• **To do**: List each line of the entries below that has the word "logo" in it.

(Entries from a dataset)
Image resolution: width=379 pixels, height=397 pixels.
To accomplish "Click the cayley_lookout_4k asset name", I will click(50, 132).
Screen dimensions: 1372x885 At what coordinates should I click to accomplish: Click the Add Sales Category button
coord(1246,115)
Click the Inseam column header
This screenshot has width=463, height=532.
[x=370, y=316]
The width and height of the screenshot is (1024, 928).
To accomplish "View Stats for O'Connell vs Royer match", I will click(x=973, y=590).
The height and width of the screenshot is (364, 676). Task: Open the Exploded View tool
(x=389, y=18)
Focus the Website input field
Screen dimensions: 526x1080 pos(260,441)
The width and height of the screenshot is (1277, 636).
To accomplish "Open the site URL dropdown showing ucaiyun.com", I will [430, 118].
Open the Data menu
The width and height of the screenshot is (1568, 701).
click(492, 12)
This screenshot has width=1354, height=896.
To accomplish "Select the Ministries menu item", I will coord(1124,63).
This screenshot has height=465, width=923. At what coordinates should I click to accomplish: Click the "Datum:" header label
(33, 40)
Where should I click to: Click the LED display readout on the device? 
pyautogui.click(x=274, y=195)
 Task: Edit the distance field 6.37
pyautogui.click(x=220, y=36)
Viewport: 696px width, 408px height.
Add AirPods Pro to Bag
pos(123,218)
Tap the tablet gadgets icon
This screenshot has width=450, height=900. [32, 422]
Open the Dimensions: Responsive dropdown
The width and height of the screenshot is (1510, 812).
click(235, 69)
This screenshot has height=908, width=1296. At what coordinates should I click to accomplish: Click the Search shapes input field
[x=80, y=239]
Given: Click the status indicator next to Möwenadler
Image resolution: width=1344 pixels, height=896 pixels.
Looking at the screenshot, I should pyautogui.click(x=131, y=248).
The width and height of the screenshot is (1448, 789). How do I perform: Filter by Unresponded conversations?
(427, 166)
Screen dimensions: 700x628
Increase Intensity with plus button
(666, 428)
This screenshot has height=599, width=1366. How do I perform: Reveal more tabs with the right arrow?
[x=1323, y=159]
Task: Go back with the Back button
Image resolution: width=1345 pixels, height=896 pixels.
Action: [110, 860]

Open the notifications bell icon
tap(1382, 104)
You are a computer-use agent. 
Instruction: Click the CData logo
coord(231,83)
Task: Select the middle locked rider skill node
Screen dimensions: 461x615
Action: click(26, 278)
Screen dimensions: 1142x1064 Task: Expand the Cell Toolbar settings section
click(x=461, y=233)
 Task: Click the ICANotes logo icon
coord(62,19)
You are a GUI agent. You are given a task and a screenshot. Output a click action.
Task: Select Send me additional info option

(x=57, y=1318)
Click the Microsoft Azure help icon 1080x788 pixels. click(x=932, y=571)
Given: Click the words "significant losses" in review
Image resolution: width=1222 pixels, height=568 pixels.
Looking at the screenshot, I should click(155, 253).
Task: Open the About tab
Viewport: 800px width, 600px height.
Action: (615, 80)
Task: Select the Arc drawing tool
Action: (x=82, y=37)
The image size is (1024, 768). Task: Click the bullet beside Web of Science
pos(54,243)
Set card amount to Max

• **Written reply**:
Instruction: Click the CData logo
 Task: Click the ICANotes logo icon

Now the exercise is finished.